Les jardins d'Hélène

Je suis morte et je n'ai rien appris - Solenn Colléter

6 Novembre 2007, 21:30pm

Publié par Laure

solleter.jpgJ’ai vécu cette lecture de façon exceptionnelle, et il y a longtemps qu’un roman ne m’avait pas autant « chamboulée ». Pour en garder le souvenir, je laisse intact mon parcours. Exceptionnellement, il n’y aura pas de résumé, juste de l’affect :

 

Vendredi 02 novembre, 23h30. Je viens de lire 135 pages du premier roman de Solenn Colléter. Je ne peux pas dormir. Un besoin irrépressible de prendre l’air. Je savais que ce livre dénonçait le bizutage et c’est en ce sens que je voulais le lire, espérant un engagement fort (contre, évidemment). Je me répète depuis les premières pages que c’est un roman, une fiction, ce n’est pas la réalité, Laure, reprends-toi, même si hélas c’est trop proche de la réalité, de tous ces dérapages lus dans les journaux, ça ne peut pas être vrai, ce n’est pas un témoignage, Laure, c’est un roman, une fiction.

Je me martèle ces mots dans le crâne depuis 135 pages. J’ai un besoin physique et nerveux d’aller lire la fin tout de suite, je veux croire au happy end, il faut que je sache tout de suite que justice sera faite. Je lis quelques pages de la fin en diagonale. Je reste sans mots, effondrée, tétanisée, je veux hurler ma rage, j’écris à chaud. Arrête ton film, Laure, c’est un roman, rien qu’un roman. Tu sais, une histoire inventée. C’est marqué sur la couverture : ROMAN. Je sais déjà que je serai incapable de parler de ce livre. Je ressasse sans fin les mots : roman, fiction, pas vrai. Je suis consciente de mon ridicule mais je ne peux pas faire autrement. Ah elle est forte cette Solenn, regarde ce qu’elle est en train de faire de toi avec son ROMAN, sa petite histoire. Tu marches pas, tu cours ! C’est pathétique. Reprends tes esprits ma vieille, regarde Mosquito dormir, change de bouquin, arrête cette horreur.

Contenu des données:
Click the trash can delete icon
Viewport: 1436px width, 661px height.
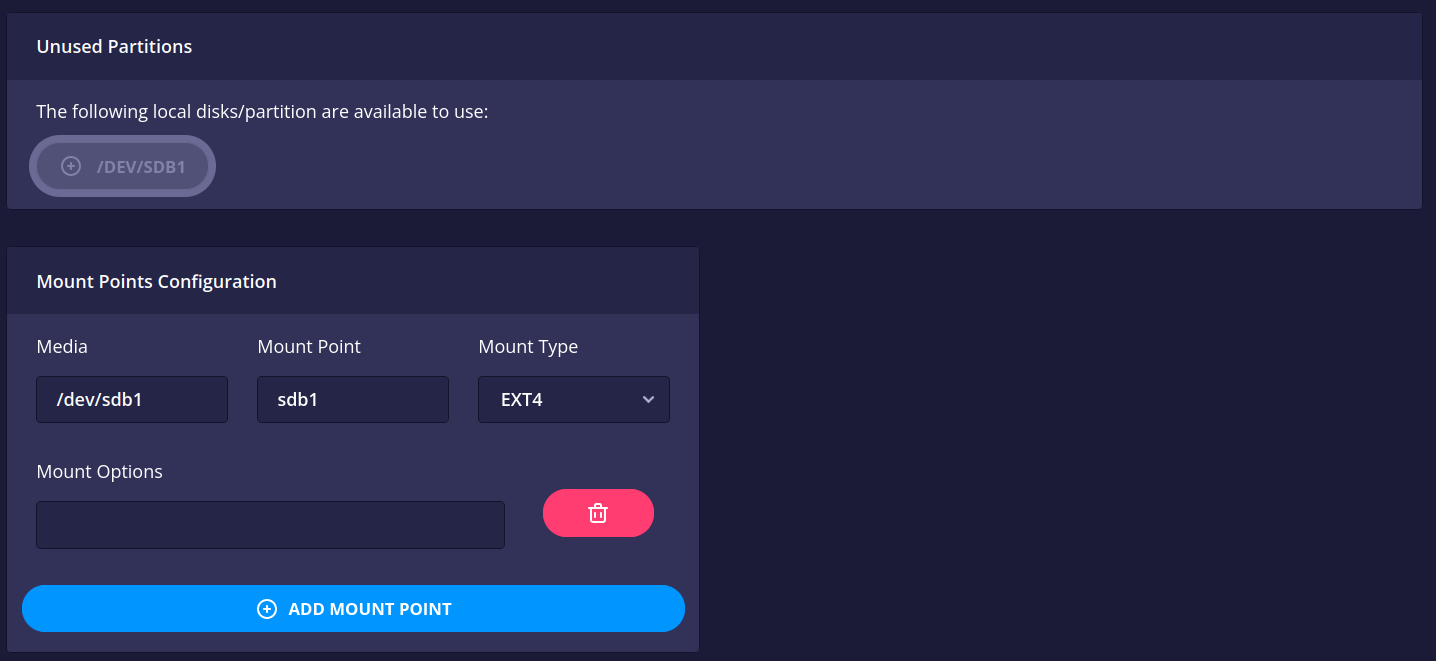pos(598,513)
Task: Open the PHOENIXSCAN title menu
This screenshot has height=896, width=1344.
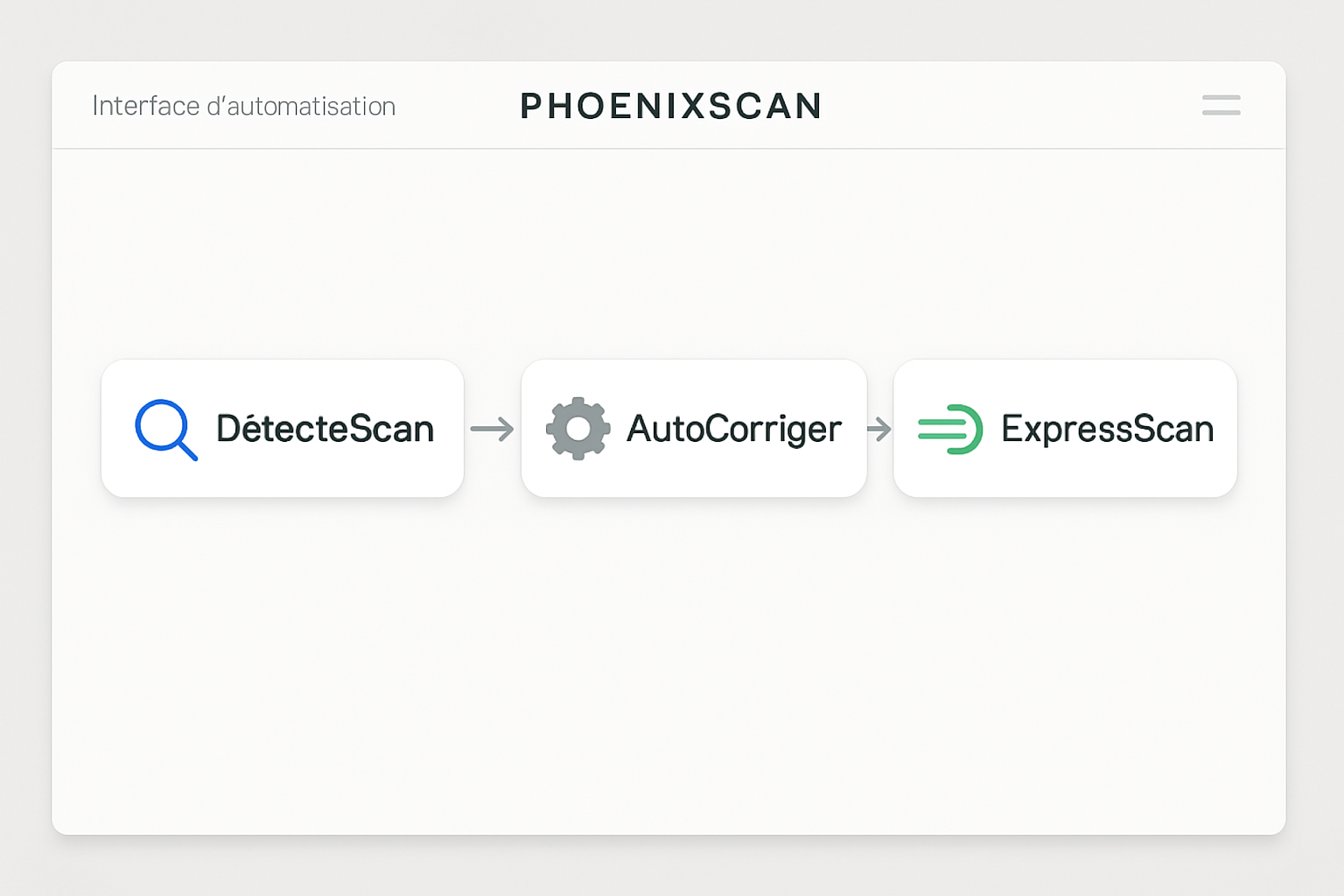Action: coord(670,105)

Objectif de l'exercice: Selon le billet sur le roman de Solenn Colléter, que dénonce ce livre ? Ces entrées sont tirées d'une autre source.

Solution rédigée: Le bizutage.